An investigative report released Tuesday concludes that gay Dallas County District 5 Constable Mike Dupree has sexually harassed several employees and created a hostile work environment in his office.
The report, completed for the county by outside investigator Maryellen W. Hicks of Fort Worth, was made public Tuesday morning by Commissioner John Wiley Price.
According to testimony in the report, Dupree has made a habit of inviting young Hispanic employees on dates, trips and cruises; taking them to the basement and making advances; touching them inappropriately; making sexually explicit comments; and demoting or reassigning them when they rebuffed his requests.
In addition to the alleged victims, the evidence is corroborated by affidavits from dozens of other employees.
“I have concluded that Constable Dupree’s conduct toward various employees was unwelcome and that it was regarded by them as being both offensive and abusive,” Hicks wrote.

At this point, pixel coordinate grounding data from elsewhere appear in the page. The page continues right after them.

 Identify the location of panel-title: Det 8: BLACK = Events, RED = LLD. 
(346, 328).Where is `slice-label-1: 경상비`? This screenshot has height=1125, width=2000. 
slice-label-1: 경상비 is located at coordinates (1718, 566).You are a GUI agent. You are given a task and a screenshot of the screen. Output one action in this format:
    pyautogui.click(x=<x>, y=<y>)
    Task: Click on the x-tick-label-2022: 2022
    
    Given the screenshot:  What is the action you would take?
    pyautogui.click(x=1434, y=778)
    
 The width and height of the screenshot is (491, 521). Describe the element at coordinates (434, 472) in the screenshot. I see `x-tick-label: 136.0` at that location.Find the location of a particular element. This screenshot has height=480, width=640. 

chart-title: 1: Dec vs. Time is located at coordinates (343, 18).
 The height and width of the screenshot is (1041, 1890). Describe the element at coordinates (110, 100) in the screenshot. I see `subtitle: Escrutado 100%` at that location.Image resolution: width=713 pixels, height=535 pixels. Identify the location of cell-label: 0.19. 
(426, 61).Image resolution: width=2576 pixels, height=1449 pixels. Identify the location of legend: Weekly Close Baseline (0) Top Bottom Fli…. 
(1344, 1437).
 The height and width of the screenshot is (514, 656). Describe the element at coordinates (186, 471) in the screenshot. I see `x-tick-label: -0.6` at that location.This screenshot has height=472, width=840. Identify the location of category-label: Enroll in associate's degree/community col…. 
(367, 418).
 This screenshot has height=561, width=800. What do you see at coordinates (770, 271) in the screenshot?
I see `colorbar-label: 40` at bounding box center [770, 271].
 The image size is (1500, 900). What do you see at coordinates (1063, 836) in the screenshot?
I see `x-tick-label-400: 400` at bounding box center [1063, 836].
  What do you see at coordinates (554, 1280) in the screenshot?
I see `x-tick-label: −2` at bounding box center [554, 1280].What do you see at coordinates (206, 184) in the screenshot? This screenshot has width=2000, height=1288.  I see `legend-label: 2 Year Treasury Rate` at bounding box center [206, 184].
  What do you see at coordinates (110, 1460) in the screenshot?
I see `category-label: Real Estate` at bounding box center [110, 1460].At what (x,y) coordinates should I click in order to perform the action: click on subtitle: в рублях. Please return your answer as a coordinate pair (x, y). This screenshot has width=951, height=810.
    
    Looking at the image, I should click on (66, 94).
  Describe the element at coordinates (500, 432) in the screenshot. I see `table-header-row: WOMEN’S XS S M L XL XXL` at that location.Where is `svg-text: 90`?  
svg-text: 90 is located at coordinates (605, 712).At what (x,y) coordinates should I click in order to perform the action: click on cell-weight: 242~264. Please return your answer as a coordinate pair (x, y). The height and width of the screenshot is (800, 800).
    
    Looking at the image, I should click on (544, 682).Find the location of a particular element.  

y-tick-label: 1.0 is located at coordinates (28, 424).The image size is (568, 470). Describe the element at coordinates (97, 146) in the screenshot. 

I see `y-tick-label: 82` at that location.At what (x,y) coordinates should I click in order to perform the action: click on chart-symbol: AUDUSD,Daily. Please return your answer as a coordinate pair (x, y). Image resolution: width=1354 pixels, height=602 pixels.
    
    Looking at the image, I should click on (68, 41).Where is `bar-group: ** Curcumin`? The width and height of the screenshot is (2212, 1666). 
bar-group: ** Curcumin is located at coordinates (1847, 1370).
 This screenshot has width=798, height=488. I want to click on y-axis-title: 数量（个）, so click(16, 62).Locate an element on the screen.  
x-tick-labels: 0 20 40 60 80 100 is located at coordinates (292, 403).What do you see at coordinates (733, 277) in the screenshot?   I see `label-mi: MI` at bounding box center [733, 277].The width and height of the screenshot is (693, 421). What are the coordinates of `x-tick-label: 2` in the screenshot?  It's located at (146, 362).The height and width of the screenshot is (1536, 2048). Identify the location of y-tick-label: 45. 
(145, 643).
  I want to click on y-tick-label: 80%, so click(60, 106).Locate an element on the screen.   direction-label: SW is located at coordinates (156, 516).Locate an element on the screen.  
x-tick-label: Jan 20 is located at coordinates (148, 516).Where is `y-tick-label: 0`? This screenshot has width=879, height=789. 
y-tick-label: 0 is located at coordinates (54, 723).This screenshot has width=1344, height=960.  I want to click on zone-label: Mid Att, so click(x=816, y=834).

Dupree did not return a phone call, but his attorney John Weddle said the allegations are fueled by misperceptions among employees and a lack of communication within the constable’s office.
“The things that they’re complaining about were happening, they just were not sexually motivated,” Weddle said. “I think he [Dupree] believed that this was like one big happy family, and very obviously that was not the case. I don’t think Mike realized the things he was saying and doing were being so graphically misinterpreted.”
Weddle also said he believes homophobia is a major factor, both among Dupree’s employees and county officials who brought on the investigation.
“If Mike were straight and these were women I don’t think anybody ever would have said a word,” Weddle said. “I really do think that the fact that he’s openly gay is the major problem with all of this. I don’t think a tenth of it would be going on if he weren’t.”
The commission did not vote as scheduled Tuesday whether to increase Dupree’s surety bond of $1,500 on the premise that he is a liability to the county. Surety bonds are posted by elected officials in connection with holding office.
Commissioner John Wiley Price said the commissioners court had to cancel its regularly scheduled meeting because only two of five members Price and Mike Cantrell were present, which does not constitute a quorum.
While two commissioners were on vacation, Price blamed County Judge Jim Foster, chairman of the commission, for failing to attend. Price suggested that Foster, who is also openly gay and has worked for Dupree as an unpaid reserve deputy, wanted to avoid a vote on the matter.
“The issue is, why the hell was he not here?” Price said. “The fact of the matter is, he’s lethargic in his duties. Give me a break. You’ve been on the court five months. Just show up.”
On Wednesday, Foster told the Voice he did not attend because he had a severe migraine headache.
“The truth of the matter is that I think he should have had some knowledge about what he was talking about before he started talking,” Foster said of Price. “He didn’t know if I was sick or not. He didn’t talk to me. The truth of the matter is, I was sick.”
Foster also rejected claims that he had requested that the Dupree item be pulled from Tuesday’s agenda. Rather, he said he merely requested that a vote on Dupree’s bond be delayed until commissioners had a chance to review Hicks report, which was to be distributed shortly before the scheduled vote.
“How you going to vote on something when you don’t know the details?” Foster said.
The meeting was rescheduled for Friday, June 29, but commissioners won’t be able to vote on the surety bond until Tuesday, July 3, to allow six days notice. In addition to the increased bond, commissioners want to assign a monitor to Dupree’s office and require that he have all personnel actions approved by the county’s District Attorney’s Office and Human Resources Department.
This article appeared in the Dallas Voice print edition, June 29, 2007.